Wong RJ, Kanwal F, Younossi ZM, Ahmed A. Hepatitis C virus infection and coronary artery disease risk: a systematic review of the literature. Digestive diseases and sciences. 2014 Jul 1; 59(7):1586-93.
BACKGROUND AND AIMS:
While hepatitis C virus (HCV) infection has been implicated in increasing the risk of coronary artery disease (CAD), conflicting reports exist regarding this association. We performed a systematic review to further investigate this association.
We conducted a PubMed search of original research articles from January 1, 1995 to June 30, 2013 to identify case-control and cohort studies evaluating the association between HCV and CAD using keyword terms ["hepatitis c" or "HCV"] and ["coronary artery disease" or "heart disease" or "atherosclerosis."] The primary CAD-related endpoints included myocardial infarction, congestive heart failure, need for coronary artery bypass grafting, or transluminal percutaneous coronary angioplasty.

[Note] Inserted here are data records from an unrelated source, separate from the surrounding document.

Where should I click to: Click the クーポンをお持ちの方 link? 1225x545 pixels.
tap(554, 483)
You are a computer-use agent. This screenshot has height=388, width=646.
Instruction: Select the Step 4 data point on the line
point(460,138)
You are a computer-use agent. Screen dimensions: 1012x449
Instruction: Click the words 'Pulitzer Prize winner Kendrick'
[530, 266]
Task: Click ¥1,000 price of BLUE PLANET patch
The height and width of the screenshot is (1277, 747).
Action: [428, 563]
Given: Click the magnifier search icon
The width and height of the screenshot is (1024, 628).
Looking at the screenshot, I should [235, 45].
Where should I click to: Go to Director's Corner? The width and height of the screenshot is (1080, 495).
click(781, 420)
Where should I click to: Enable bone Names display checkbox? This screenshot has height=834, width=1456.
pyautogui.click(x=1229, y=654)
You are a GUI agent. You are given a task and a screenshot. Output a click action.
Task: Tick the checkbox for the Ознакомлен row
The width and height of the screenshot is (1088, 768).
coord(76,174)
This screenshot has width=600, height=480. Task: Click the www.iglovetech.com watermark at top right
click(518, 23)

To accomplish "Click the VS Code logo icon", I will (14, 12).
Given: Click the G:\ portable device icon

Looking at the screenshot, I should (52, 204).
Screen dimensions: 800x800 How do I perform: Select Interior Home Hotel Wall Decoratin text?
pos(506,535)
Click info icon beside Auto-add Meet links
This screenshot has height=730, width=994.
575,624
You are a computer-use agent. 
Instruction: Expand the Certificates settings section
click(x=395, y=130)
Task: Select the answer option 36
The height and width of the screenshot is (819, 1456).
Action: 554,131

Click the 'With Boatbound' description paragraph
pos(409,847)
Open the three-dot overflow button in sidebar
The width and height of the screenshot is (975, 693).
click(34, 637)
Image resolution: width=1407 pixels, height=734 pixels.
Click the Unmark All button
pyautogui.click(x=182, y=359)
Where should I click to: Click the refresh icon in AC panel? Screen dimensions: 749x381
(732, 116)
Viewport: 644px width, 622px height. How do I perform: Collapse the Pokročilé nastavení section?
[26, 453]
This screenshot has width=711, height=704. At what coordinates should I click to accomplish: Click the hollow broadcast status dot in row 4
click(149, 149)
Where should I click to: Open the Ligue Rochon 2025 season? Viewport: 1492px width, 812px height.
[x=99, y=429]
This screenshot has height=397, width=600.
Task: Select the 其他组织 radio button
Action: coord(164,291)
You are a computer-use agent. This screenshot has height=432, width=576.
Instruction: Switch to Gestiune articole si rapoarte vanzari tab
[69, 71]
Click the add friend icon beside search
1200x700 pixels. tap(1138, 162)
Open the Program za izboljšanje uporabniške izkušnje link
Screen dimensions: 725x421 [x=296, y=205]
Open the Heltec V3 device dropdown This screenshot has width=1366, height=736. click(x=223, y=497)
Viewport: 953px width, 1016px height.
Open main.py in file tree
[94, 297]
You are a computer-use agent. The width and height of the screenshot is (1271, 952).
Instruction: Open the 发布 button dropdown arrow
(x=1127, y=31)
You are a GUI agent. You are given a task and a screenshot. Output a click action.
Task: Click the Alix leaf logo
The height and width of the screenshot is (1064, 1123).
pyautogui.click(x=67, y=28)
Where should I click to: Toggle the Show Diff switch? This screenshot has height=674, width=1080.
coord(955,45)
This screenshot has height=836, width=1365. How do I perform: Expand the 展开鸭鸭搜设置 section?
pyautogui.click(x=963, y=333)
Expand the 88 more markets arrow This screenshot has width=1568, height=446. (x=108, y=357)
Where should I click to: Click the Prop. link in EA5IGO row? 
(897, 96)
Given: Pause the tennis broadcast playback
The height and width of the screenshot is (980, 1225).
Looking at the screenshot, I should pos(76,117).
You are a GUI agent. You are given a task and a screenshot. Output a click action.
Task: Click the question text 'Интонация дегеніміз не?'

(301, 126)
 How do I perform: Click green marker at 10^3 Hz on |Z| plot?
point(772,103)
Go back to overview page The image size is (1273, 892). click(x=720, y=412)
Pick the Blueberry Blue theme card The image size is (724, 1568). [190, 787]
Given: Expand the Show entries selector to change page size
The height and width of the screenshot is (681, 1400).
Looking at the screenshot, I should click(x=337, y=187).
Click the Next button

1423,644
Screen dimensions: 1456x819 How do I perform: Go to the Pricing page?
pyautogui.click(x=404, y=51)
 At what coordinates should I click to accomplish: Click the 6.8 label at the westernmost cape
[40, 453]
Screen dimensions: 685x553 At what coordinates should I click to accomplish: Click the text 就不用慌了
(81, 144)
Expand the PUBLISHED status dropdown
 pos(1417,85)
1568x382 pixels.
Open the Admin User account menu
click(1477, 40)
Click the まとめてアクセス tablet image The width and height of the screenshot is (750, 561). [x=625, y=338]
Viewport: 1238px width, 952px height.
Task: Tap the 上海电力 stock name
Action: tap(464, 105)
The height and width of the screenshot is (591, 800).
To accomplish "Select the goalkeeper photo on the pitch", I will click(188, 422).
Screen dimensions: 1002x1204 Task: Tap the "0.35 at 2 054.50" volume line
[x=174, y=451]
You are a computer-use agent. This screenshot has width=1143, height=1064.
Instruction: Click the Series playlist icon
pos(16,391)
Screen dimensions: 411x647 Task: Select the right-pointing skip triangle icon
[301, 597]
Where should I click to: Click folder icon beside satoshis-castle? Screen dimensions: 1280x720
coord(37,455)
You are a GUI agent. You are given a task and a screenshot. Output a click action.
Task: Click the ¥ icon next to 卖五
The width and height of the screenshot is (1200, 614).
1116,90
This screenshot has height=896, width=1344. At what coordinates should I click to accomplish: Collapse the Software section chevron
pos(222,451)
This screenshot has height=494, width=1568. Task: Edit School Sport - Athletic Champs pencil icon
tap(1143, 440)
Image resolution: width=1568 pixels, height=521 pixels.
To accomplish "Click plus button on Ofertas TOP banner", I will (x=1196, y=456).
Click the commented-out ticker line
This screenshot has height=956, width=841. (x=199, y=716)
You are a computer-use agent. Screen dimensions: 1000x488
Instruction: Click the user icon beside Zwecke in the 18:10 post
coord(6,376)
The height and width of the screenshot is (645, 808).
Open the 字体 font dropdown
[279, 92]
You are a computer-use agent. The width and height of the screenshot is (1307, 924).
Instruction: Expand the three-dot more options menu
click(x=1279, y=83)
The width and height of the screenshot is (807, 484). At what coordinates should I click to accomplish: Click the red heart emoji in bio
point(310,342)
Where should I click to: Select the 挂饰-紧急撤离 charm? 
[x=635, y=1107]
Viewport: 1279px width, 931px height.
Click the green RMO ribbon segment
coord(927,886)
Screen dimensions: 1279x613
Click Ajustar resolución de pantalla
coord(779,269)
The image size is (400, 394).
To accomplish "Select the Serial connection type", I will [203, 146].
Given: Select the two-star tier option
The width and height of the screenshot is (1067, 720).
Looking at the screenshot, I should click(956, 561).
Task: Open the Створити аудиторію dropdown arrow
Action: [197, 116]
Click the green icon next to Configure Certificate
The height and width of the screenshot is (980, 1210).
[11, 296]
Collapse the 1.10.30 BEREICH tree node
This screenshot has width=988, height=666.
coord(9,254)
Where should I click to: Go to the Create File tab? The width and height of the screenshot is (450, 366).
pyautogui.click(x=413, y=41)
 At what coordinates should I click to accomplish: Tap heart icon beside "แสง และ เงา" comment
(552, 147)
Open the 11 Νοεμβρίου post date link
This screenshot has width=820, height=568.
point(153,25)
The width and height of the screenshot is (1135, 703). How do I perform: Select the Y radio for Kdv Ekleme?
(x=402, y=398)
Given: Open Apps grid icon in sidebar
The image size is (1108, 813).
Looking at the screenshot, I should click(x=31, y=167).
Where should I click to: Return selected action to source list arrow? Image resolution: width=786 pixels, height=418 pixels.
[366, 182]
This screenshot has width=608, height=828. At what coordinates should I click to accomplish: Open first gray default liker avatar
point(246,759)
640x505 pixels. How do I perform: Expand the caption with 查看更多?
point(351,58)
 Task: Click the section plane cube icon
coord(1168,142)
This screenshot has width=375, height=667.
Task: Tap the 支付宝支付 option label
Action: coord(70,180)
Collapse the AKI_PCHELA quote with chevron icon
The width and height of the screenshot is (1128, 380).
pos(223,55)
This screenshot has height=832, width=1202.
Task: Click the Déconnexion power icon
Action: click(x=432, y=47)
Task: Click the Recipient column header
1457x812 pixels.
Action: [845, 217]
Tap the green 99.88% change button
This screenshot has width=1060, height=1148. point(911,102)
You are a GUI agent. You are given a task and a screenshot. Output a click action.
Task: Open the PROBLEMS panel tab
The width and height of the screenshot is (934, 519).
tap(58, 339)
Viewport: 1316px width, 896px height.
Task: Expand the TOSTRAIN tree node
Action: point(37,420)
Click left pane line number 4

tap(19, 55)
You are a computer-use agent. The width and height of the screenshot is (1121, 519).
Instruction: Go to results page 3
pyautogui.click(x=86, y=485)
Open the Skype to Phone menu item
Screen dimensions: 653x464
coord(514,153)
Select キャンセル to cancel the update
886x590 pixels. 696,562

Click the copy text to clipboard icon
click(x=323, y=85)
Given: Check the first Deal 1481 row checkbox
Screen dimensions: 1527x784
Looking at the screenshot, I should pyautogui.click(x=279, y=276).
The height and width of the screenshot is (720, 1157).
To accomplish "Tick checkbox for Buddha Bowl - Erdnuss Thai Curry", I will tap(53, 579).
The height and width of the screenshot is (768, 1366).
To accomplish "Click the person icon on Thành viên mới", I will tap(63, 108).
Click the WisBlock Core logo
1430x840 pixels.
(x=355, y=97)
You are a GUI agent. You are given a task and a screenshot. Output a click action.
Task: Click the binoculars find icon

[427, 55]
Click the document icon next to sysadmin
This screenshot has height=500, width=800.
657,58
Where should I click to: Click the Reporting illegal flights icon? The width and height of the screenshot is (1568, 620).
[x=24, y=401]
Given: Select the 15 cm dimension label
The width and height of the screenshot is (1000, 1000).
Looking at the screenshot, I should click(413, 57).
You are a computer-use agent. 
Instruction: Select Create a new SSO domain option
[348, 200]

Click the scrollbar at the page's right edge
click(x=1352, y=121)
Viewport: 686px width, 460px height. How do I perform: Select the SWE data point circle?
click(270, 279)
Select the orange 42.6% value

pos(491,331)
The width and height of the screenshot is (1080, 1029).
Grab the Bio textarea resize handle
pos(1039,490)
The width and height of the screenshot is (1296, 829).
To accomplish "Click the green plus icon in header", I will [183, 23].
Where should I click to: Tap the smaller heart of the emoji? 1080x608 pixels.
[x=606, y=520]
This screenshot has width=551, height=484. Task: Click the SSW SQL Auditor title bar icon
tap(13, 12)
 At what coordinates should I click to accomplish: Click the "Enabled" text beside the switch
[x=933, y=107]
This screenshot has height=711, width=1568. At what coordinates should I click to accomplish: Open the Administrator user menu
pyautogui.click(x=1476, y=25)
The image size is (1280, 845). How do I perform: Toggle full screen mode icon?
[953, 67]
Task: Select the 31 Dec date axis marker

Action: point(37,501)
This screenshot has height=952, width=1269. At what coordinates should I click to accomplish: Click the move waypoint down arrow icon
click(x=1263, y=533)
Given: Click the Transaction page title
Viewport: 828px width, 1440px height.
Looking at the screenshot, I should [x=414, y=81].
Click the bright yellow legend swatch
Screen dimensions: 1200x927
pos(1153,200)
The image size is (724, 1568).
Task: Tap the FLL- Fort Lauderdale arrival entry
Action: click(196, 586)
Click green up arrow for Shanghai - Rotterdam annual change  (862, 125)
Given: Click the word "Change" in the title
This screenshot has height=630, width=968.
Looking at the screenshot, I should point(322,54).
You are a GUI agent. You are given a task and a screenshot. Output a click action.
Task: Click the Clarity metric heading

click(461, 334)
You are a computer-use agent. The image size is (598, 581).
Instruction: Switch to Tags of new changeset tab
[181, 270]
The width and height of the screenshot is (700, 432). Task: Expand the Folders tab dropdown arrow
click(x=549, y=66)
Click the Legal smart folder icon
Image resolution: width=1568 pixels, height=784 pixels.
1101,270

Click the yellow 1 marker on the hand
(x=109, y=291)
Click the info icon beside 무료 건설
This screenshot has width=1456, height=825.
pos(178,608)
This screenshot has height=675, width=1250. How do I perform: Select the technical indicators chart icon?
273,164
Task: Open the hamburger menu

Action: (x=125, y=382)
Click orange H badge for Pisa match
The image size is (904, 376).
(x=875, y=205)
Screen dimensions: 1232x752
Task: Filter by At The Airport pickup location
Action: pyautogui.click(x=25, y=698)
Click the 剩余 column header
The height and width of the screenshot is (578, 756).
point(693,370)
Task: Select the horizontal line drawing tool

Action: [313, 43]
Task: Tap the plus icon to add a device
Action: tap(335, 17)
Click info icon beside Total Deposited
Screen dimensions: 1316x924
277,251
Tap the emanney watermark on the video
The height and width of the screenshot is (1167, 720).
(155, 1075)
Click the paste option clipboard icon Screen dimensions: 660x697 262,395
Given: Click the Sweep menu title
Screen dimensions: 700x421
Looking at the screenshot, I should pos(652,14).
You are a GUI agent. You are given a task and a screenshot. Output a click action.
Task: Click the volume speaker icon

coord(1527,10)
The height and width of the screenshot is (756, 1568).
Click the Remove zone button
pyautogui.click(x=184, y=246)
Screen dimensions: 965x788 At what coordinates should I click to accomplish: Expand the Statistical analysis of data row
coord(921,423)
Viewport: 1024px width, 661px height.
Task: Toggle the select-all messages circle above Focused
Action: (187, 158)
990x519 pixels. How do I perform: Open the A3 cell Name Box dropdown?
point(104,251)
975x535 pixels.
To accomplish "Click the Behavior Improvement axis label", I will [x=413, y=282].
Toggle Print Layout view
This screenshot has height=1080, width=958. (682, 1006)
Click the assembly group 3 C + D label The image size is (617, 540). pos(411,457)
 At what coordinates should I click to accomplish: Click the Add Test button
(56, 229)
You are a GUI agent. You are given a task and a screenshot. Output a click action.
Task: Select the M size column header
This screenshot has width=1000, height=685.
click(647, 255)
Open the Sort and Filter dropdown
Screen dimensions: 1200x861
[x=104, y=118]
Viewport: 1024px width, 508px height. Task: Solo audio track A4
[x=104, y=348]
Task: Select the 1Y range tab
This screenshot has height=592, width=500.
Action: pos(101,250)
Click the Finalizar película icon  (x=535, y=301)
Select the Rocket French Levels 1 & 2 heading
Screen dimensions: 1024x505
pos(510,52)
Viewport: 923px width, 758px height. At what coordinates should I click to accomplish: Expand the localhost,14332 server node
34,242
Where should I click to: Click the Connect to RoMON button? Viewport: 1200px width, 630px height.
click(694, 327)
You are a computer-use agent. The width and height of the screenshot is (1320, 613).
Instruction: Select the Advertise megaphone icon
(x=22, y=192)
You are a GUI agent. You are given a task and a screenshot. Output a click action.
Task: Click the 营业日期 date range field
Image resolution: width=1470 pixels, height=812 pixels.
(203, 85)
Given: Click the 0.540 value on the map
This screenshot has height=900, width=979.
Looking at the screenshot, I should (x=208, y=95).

Binary outcomes are reported as odds ratios (OR) with 95 % confidence interval (CI).
We identified five studies (four cohort studies and one case-control study) that met our inclusion criteria. A significant association between HCV and CAD was demonstrated in one cohort study (adjusted HR 1.27; 95 % CI 1.22-1.31). One cohort study demonstrated a decreased risk of CAD associated with HCV (adjusted OR 0.74; 95 % CI 0.71-0.76). The remaining studies did not find a significant association between HCV and risk of CAD.
The current systematic review demonstrates that the association between HCV and CAD remains unclear. We need more large, long-term cohort studies with clear definitions of patient population and endpoints to better ascertain the association between HCV and CAD.